Required action —
Repeat each line of the material exactly.

Records supplied —
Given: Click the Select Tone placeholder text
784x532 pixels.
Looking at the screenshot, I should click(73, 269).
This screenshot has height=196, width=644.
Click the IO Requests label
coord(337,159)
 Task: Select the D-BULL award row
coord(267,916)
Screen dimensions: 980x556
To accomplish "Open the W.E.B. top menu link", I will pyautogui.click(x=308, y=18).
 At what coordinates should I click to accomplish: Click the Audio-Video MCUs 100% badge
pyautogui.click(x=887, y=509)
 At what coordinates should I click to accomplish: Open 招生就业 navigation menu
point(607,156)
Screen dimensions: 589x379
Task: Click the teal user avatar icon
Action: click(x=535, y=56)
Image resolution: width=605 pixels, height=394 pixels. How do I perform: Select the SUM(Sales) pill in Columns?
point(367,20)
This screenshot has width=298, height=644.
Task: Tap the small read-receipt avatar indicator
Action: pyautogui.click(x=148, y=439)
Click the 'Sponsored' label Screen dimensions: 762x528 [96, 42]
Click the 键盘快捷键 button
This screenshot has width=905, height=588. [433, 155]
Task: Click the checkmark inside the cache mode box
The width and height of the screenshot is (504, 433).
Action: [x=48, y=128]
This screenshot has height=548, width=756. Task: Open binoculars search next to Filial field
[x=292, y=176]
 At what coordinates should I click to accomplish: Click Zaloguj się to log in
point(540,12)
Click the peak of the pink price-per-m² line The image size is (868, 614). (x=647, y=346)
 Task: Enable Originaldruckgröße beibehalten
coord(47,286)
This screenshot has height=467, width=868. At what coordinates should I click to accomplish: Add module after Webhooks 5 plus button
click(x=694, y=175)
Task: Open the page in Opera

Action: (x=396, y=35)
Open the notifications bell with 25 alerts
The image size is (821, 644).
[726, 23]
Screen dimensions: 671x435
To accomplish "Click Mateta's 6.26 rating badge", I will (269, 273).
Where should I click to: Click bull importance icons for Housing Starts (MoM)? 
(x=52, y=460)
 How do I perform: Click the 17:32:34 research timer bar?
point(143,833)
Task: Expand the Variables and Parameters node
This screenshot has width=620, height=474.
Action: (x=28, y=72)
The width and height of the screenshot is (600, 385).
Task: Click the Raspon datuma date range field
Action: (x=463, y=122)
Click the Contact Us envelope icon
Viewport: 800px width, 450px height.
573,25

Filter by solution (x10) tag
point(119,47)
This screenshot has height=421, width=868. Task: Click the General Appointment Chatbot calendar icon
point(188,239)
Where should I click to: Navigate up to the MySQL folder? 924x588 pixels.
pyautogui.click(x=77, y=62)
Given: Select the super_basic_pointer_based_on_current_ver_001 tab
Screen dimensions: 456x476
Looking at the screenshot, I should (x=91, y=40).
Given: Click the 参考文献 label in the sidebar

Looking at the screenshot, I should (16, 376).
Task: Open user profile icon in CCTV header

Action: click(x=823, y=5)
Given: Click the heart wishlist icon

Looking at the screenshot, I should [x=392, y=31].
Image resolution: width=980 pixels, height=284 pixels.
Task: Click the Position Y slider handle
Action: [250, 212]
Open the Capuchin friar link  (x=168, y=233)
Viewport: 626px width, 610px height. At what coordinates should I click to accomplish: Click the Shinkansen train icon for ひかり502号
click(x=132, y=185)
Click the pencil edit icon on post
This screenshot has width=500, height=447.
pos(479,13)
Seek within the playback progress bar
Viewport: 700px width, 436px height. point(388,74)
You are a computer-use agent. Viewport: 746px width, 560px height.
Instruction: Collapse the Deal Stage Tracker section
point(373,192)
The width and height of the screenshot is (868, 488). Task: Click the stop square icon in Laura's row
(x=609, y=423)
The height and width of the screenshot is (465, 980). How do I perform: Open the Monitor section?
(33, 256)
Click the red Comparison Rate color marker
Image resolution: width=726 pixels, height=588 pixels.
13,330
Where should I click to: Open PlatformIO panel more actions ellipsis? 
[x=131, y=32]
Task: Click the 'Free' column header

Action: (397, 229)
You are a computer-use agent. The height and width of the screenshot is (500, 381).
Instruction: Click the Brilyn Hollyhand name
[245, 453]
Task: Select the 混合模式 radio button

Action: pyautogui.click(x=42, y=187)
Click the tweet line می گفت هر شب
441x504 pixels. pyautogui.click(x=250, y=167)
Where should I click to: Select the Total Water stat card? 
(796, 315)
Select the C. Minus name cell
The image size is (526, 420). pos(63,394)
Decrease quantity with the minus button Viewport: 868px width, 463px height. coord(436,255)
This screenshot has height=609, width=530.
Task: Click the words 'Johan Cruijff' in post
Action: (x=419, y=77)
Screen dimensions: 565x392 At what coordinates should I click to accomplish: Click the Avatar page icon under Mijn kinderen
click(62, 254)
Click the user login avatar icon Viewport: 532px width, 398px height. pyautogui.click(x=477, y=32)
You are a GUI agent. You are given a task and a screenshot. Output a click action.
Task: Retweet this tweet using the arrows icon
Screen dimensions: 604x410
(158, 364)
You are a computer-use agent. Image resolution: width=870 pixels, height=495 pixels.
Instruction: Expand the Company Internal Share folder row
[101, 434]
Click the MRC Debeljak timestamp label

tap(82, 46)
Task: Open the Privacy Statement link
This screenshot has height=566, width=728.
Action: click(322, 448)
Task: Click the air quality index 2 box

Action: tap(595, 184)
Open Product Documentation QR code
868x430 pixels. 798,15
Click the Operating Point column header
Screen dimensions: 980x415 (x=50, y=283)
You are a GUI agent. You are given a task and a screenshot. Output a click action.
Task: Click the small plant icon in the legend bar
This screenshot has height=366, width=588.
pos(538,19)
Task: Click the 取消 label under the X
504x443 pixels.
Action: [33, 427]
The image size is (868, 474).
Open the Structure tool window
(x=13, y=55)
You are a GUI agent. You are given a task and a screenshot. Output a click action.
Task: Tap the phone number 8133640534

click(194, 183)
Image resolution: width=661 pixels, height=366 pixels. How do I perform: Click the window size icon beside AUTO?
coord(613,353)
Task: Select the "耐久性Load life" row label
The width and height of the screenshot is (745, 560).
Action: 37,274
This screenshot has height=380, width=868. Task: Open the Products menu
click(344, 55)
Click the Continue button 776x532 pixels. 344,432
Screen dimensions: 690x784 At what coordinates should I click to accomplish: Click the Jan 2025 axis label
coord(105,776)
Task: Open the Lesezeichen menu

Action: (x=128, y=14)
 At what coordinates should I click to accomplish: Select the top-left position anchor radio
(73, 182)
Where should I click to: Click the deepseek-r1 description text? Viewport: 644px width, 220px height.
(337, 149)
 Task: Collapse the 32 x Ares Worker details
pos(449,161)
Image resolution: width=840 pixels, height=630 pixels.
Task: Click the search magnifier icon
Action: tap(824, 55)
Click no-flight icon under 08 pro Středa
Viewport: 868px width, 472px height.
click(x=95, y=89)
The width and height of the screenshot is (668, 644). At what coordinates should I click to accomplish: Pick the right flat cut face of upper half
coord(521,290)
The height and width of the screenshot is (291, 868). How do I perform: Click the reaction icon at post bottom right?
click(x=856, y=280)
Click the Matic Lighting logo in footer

Solution to this problem —
Given: Click the Select Tone placeholder text
784x532 pixels.
Looking at the screenshot, I should click(73, 269).
This screenshot has height=196, width=644.
Click the IO Requests label
coord(337,159)
 Task: Select the D-BULL award row
coord(267,916)
Screen dimensions: 980x556
To accomplish "Open the W.E.B. top menu link", I will pyautogui.click(x=308, y=18).
 At what coordinates should I click to accomplish: Click the Audio-Video MCUs 100% badge
pyautogui.click(x=887, y=509)
 At what coordinates should I click to accomplish: Open 招生就业 navigation menu
point(607,156)
Screen dimensions: 589x379
Task: Click the teal user avatar icon
Action: click(x=535, y=56)
Image resolution: width=605 pixels, height=394 pixels. How do I perform: Select the SUM(Sales) pill in Columns?
point(367,20)
This screenshot has width=298, height=644.
Task: Tap the small read-receipt avatar indicator
Action: pyautogui.click(x=148, y=439)
Click the 'Sponsored' label Screen dimensions: 762x528 [96, 42]
Click the 键盘快捷键 button
This screenshot has width=905, height=588. [433, 155]
Task: Click the checkmark inside the cache mode box
The width and height of the screenshot is (504, 433).
Action: [x=48, y=128]
This screenshot has height=548, width=756. Task: Open binoculars search next to Filial field
[x=292, y=176]
 At what coordinates should I click to accomplish: Click Zaloguj się to log in
point(540,12)
Click the peak of the pink price-per-m² line The image size is (868, 614). (x=647, y=346)
 Task: Enable Originaldruckgröße beibehalten
coord(47,286)
This screenshot has height=467, width=868. At what coordinates should I click to accomplish: Add module after Webhooks 5 plus button
click(x=694, y=175)
Task: Open the page in Opera

Action: (x=396, y=35)
Open the notifications bell with 25 alerts
The image size is (821, 644).
[726, 23]
Screen dimensions: 671x435
To accomplish "Click Mateta's 6.26 rating badge", I will (269, 273).
Where should I click to: Click bull importance icons for Housing Starts (MoM)? 
(x=52, y=460)
 How do I perform: Click the 17:32:34 research timer bar?
point(143,833)
Task: Expand the Variables and Parameters node
This screenshot has width=620, height=474.
Action: (x=28, y=72)
The width and height of the screenshot is (600, 385).
Task: Click the Raspon datuma date range field
Action: (x=463, y=122)
Click the Contact Us envelope icon
Viewport: 800px width, 450px height.
573,25

Filter by solution (x10) tag
point(119,47)
This screenshot has height=421, width=868. Task: Click the General Appointment Chatbot calendar icon
point(188,239)
Where should I click to: Navigate up to the MySQL folder? 924x588 pixels.
pyautogui.click(x=77, y=62)
Given: Select the super_basic_pointer_based_on_current_ver_001 tab
Screen dimensions: 456x476
Looking at the screenshot, I should (x=91, y=40).
Given: Click the 参考文献 label in the sidebar

Looking at the screenshot, I should (16, 376).
Task: Open user profile icon in CCTV header

Action: click(x=823, y=5)
Given: Click the heart wishlist icon

Looking at the screenshot, I should [x=392, y=31].
Image resolution: width=980 pixels, height=284 pixels.
Task: Click the Position Y slider handle
Action: [250, 212]
Open the Capuchin friar link  (x=168, y=233)
Viewport: 626px width, 610px height. At what coordinates should I click to accomplish: Click the Shinkansen train icon for ひかり502号
click(x=132, y=185)
Click the pencil edit icon on post
This screenshot has width=500, height=447.
pos(479,13)
Seek within the playback progress bar
Viewport: 700px width, 436px height. point(388,74)
You are a computer-use agent. Viewport: 746px width, 560px height.
Instruction: Collapse the Deal Stage Tracker section
point(373,192)
The width and height of the screenshot is (868, 488). Task: Click the stop square icon in Laura's row
(x=609, y=423)
The height and width of the screenshot is (465, 980). How do I perform: Open the Monitor section?
(33, 256)
Click the red Comparison Rate color marker
Image resolution: width=726 pixels, height=588 pixels.
13,330
Where should I click to: Open PlatformIO panel more actions ellipsis? 
[x=131, y=32]
Task: Click the 'Free' column header

Action: (397, 229)
You are a computer-use agent. The height and width of the screenshot is (500, 381).
Instruction: Click the Brilyn Hollyhand name
[245, 453]
Task: Select the 混合模式 radio button

Action: pyautogui.click(x=42, y=187)
Click the tweet line می گفت هر شب
441x504 pixels. pyautogui.click(x=250, y=167)
Where should I click to: Select the Total Water stat card? 
(796, 315)
Select the C. Minus name cell
The image size is (526, 420). pos(63,394)
Decrease quantity with the minus button Viewport: 868px width, 463px height. coord(436,255)
This screenshot has height=609, width=530.
Task: Click the words 'Johan Cruijff' in post
Action: (x=419, y=77)
Screen dimensions: 565x392 At what coordinates should I click to accomplish: Click the Avatar page icon under Mijn kinderen
click(62, 254)
Click the user login avatar icon Viewport: 532px width, 398px height. pyautogui.click(x=477, y=32)
You are a GUI agent. You are given a task and a screenshot. Output a click action.
Task: Retweet this tweet using the arrows icon
Screen dimensions: 604x410
(158, 364)
You are a computer-use agent. Image resolution: width=870 pixels, height=495 pixels.
Instruction: Expand the Company Internal Share folder row
[101, 434]
Click the MRC Debeljak timestamp label

tap(82, 46)
Task: Open the Privacy Statement link
This screenshot has height=566, width=728.
Action: click(322, 448)
Task: Click the air quality index 2 box

Action: tap(595, 184)
Open Product Documentation QR code
868x430 pixels. 798,15
Click the Operating Point column header
Screen dimensions: 980x415 (x=50, y=283)
You are a GUI agent. You are given a task and a screenshot. Output a click action.
Task: Click the small plant icon in the legend bar
This screenshot has height=366, width=588.
pos(538,19)
Task: Click the 取消 label under the X
504x443 pixels.
Action: [33, 427]
The image size is (868, 474).
Open the Structure tool window
(x=13, y=55)
You are a GUI agent. You are given a task and a screenshot. Output a click action.
Task: Tap the phone number 8133640534

click(194, 183)
Image resolution: width=661 pixels, height=366 pixels. How do I perform: Click the window size icon beside AUTO?
coord(613,353)
Task: Select the "耐久性Load life" row label
The width and height of the screenshot is (745, 560).
Action: 37,274
This screenshot has height=380, width=868. Task: Open the Products menu
click(344, 55)
Click the Continue button 776x532 pixels. 344,432
Screen dimensions: 690x784 At what coordinates should I click to accomplish: Click the Jan 2025 axis label
coord(105,776)
Task: Open the Lesezeichen menu

Action: (x=128, y=14)
 At what coordinates should I click to accomplish: Select the top-left position anchor radio
(73, 182)
Where should I click to: Click the deepseek-r1 description text? Viewport: 644px width, 220px height.
(337, 149)
 Task: Collapse the 32 x Ares Worker details
pos(449,161)
Image resolution: width=840 pixels, height=630 pixels.
Task: Click the search magnifier icon
Action: tap(824, 55)
Click no-flight icon under 08 pro Středa
Viewport: 868px width, 472px height.
click(x=95, y=89)
The width and height of the screenshot is (668, 644). At what coordinates should I click to accomplish: Pick the right flat cut face of upper half
coord(521,290)
The height and width of the screenshot is (291, 868). How do I perform: Click the reaction icon at post bottom right?
click(x=856, y=280)
Click the Matic Lighting logo in footer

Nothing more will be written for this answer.